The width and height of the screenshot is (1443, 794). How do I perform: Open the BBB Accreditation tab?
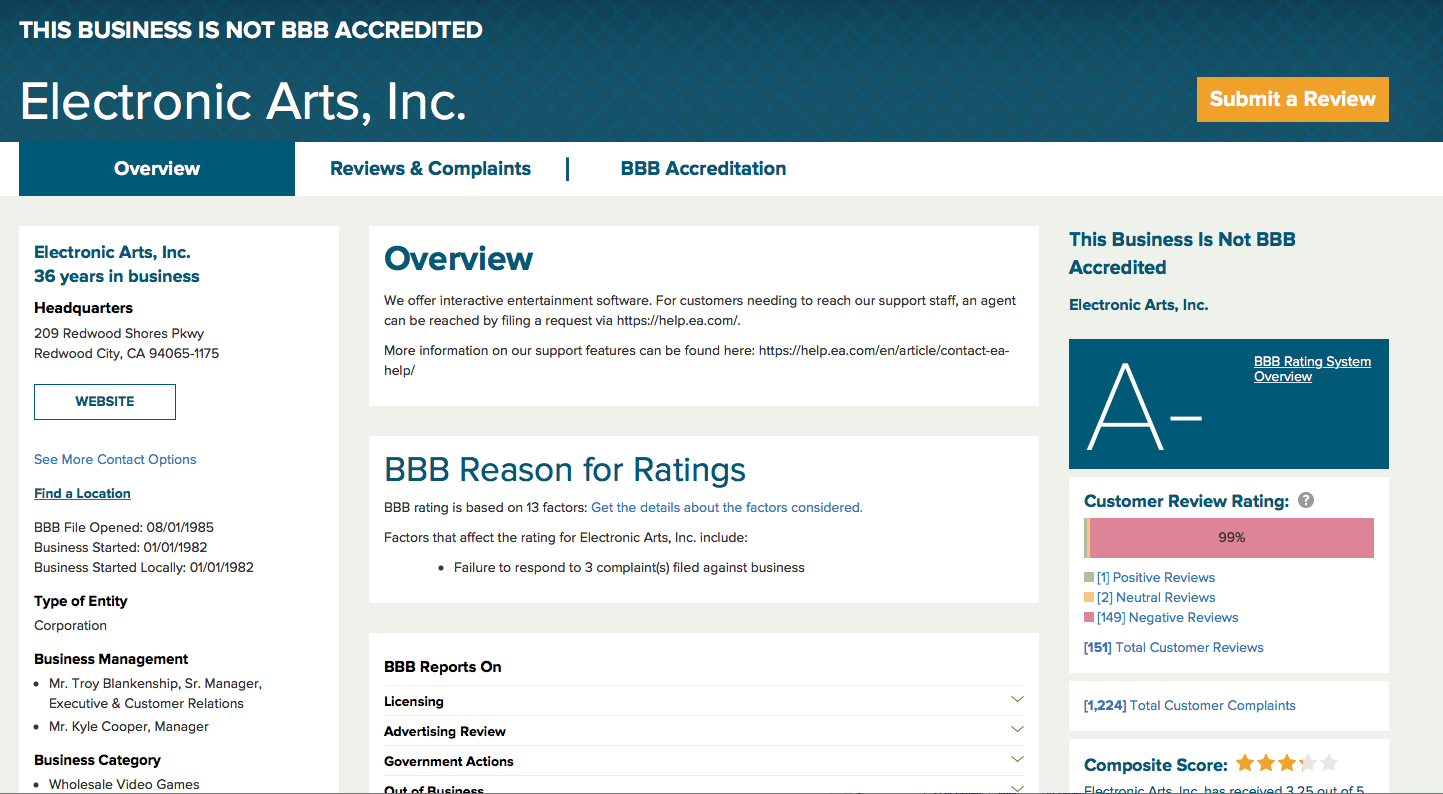click(703, 169)
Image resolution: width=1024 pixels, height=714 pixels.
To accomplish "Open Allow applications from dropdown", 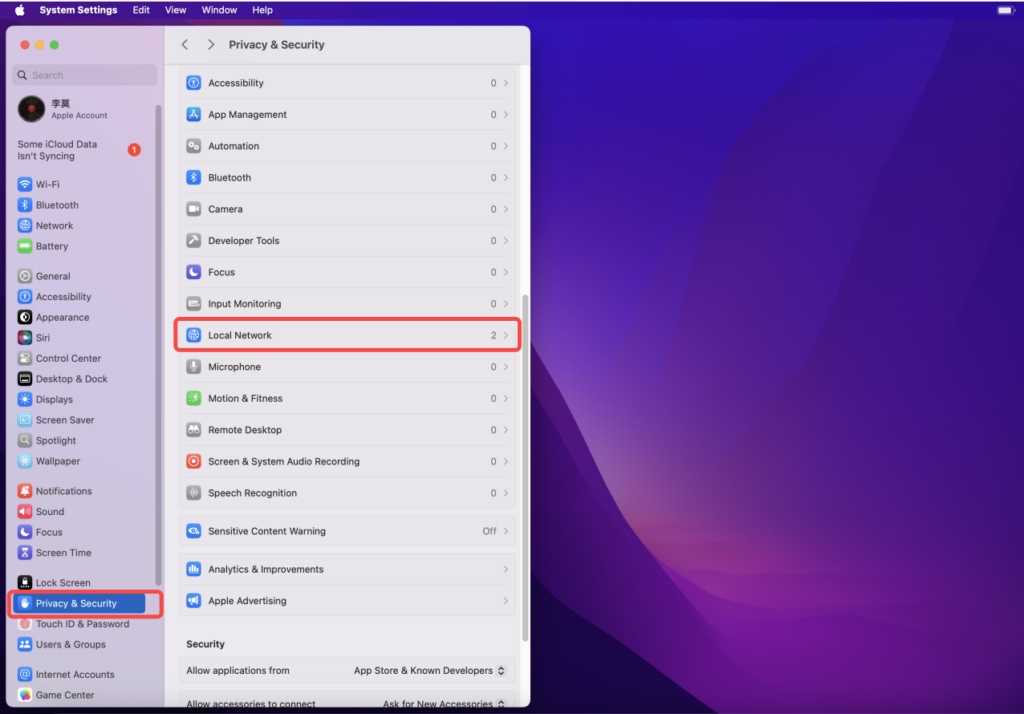I will (x=429, y=671).
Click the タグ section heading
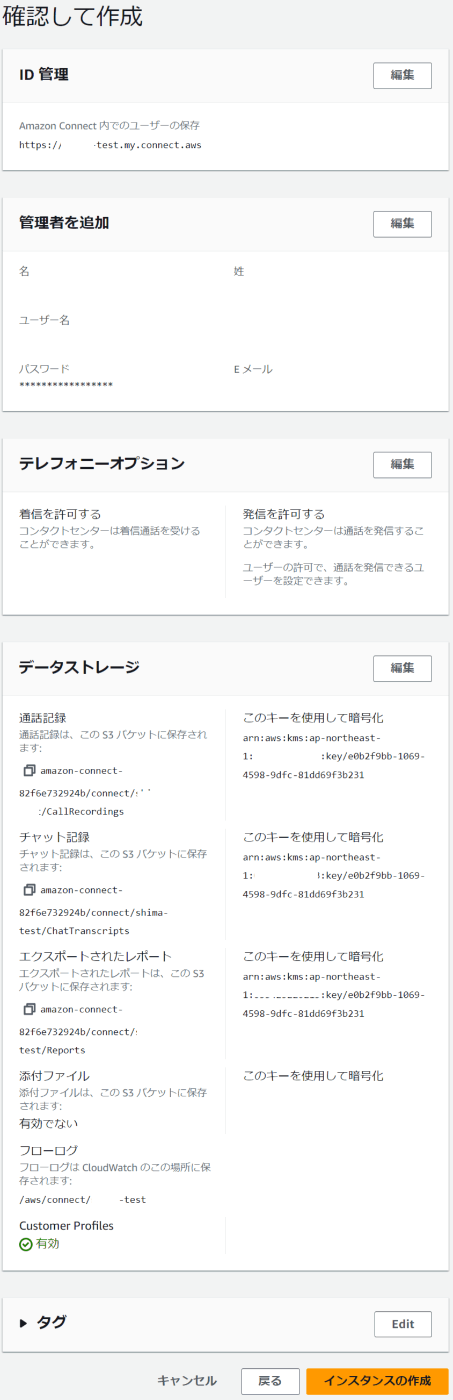The image size is (453, 1400). tap(52, 1323)
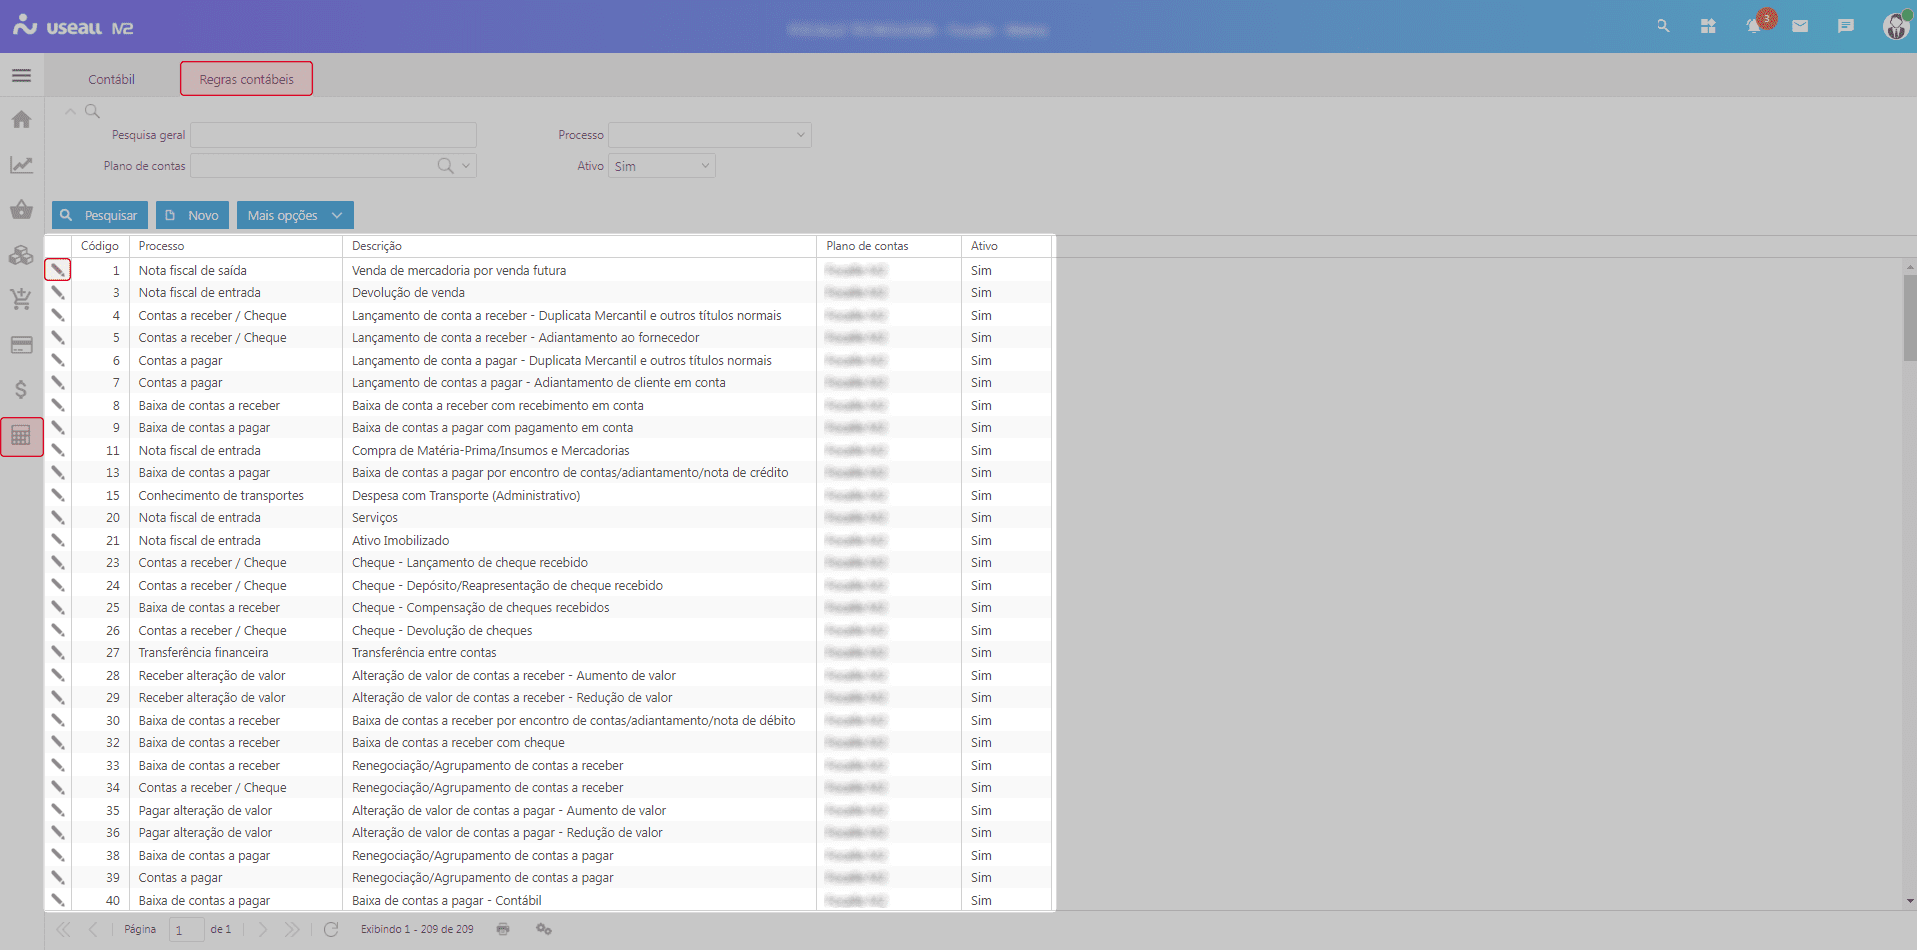1917x950 pixels.
Task: Open the chart analytics sidebar icon
Action: click(x=21, y=165)
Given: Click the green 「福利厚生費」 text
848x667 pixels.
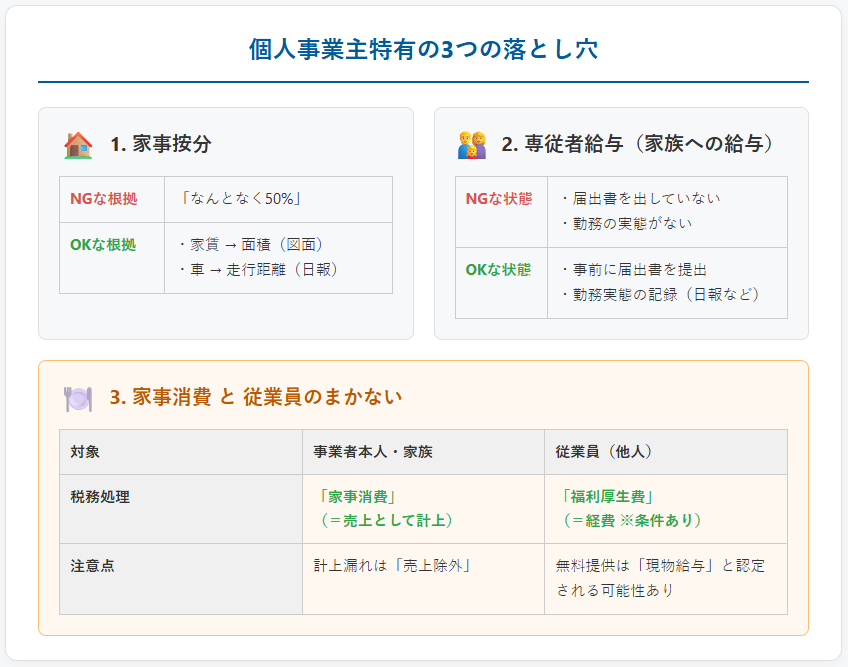Looking at the screenshot, I should point(605,496).
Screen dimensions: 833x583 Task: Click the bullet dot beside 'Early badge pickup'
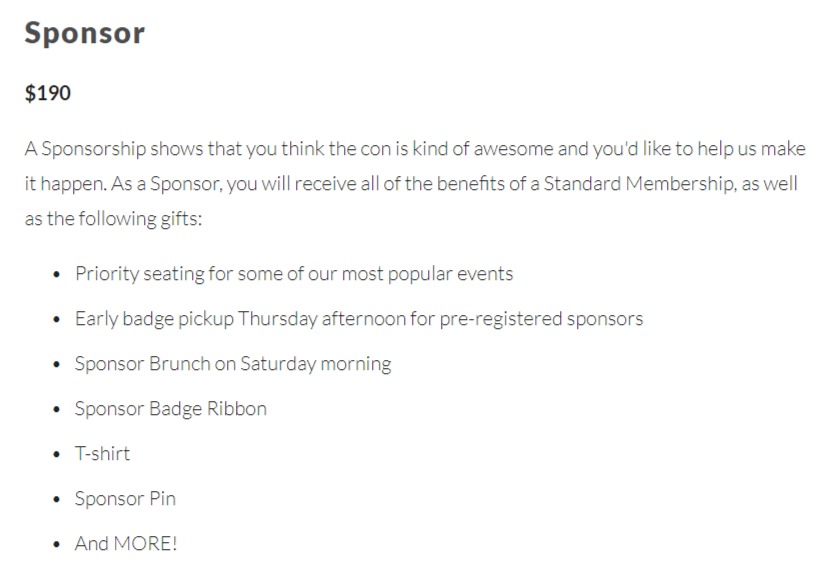(56, 320)
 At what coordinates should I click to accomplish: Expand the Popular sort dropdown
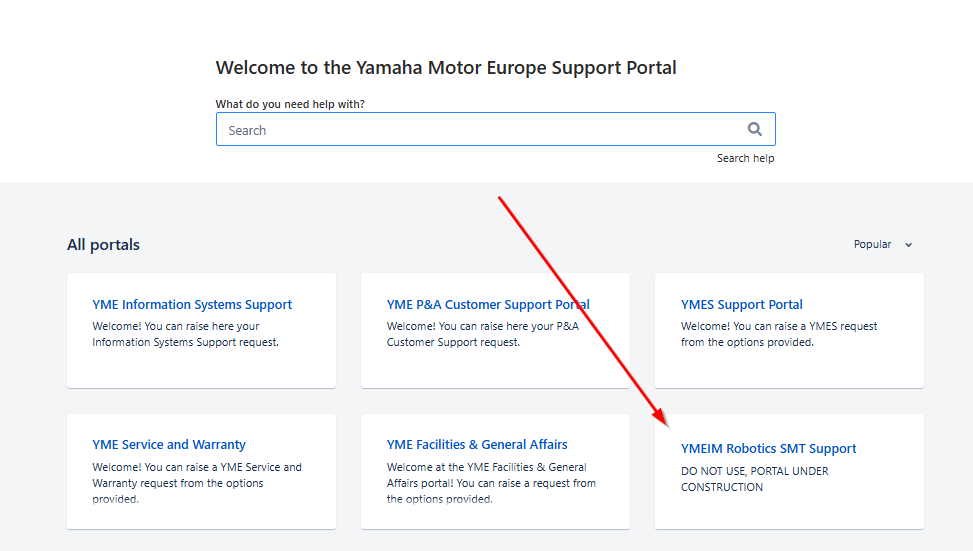tap(882, 244)
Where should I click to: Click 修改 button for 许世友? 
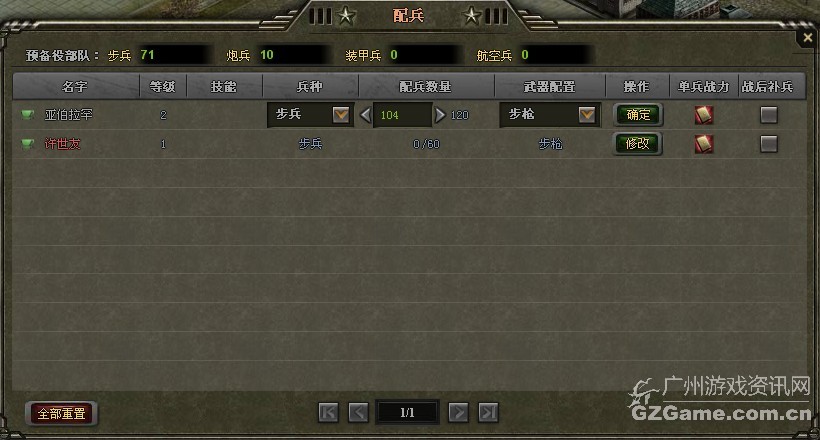(x=638, y=144)

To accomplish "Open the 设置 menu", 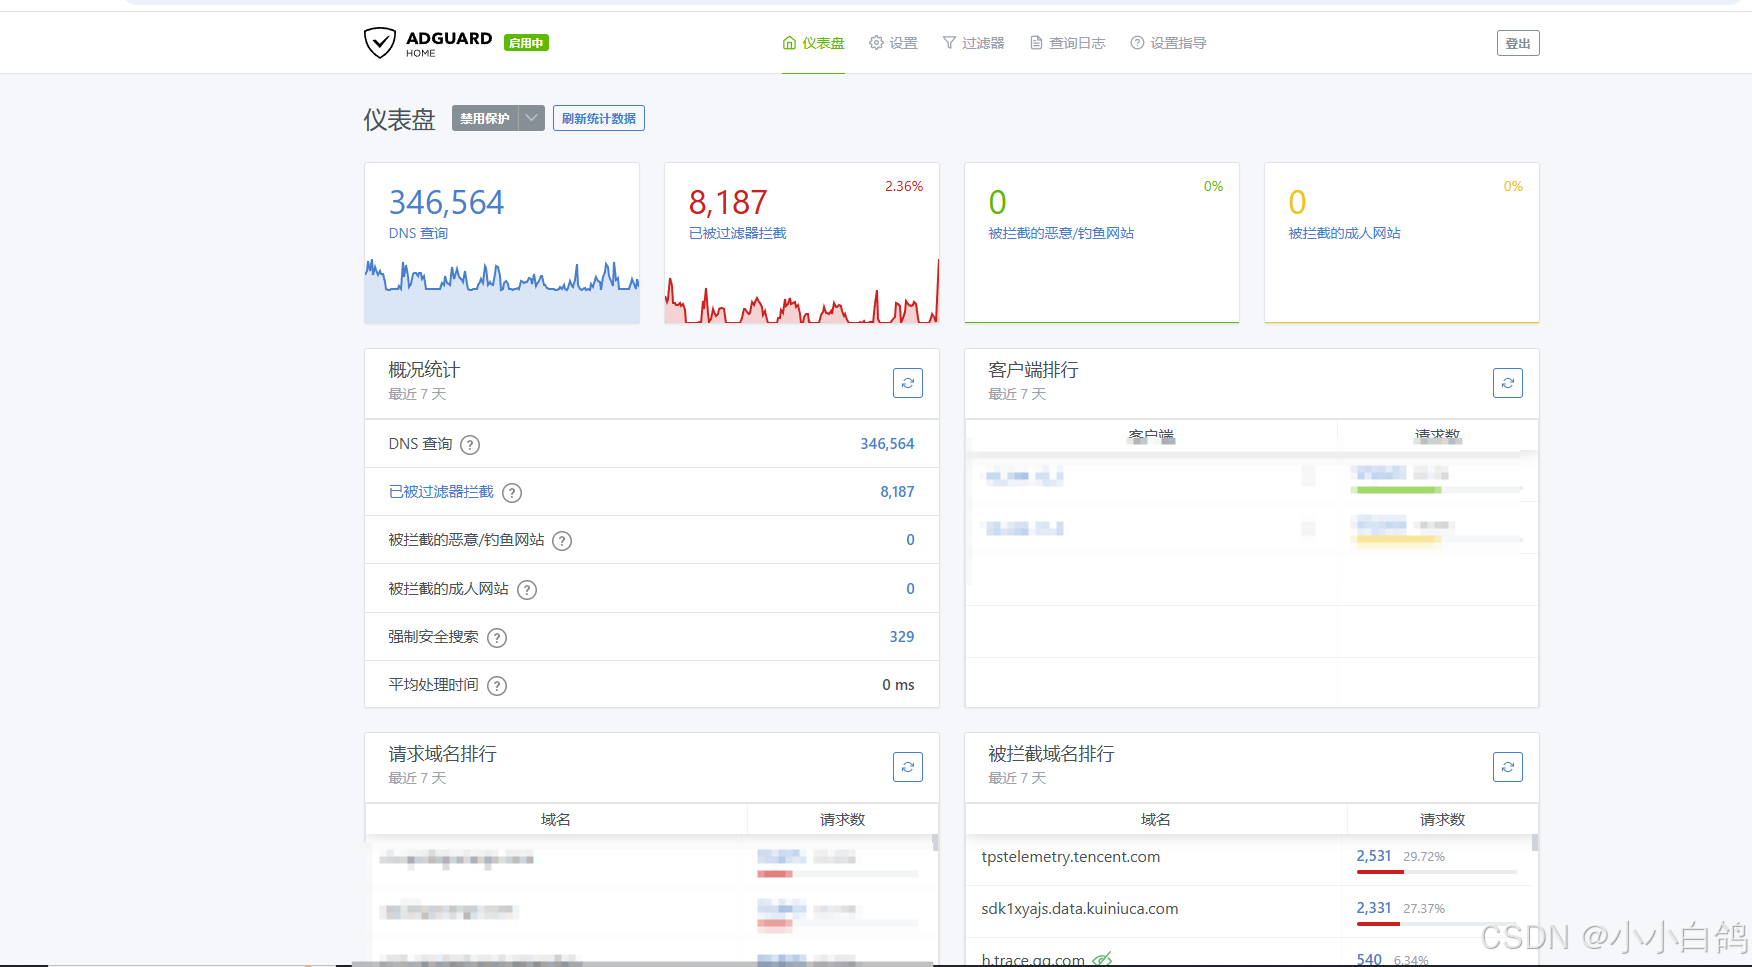I will coord(893,43).
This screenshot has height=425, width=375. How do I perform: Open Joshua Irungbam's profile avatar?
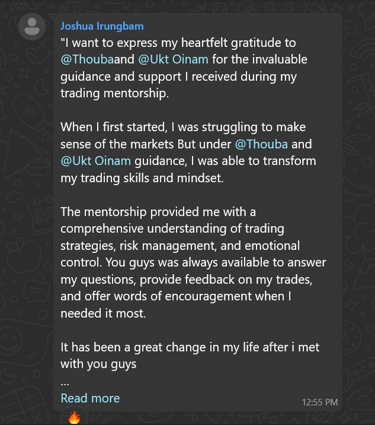click(x=32, y=27)
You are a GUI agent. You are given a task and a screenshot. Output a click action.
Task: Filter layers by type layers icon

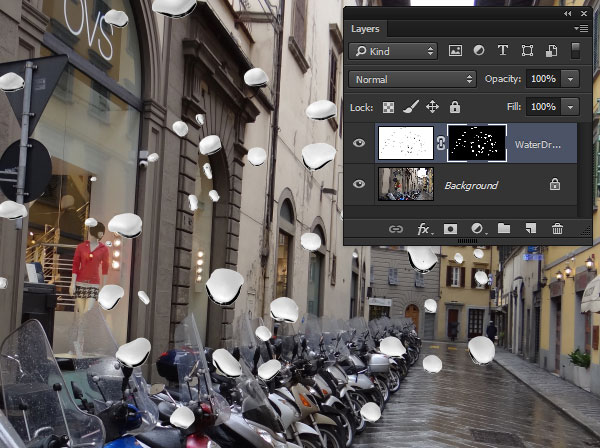[502, 51]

════════════════

▶ _What to produce_
Print only the lines from the line that contains "This screenshot has" to the final line of the data, inclusive. Pictures stay out.

▶ _Answer space_
This screenshot has height=425, width=375. How do I perform: Open Joshua Irungbam's profile avatar?
click(x=32, y=27)
You are a GUI agent. You are given a task and a screenshot. Output a click action.
Task: Filter layers by type layers icon

[502, 51]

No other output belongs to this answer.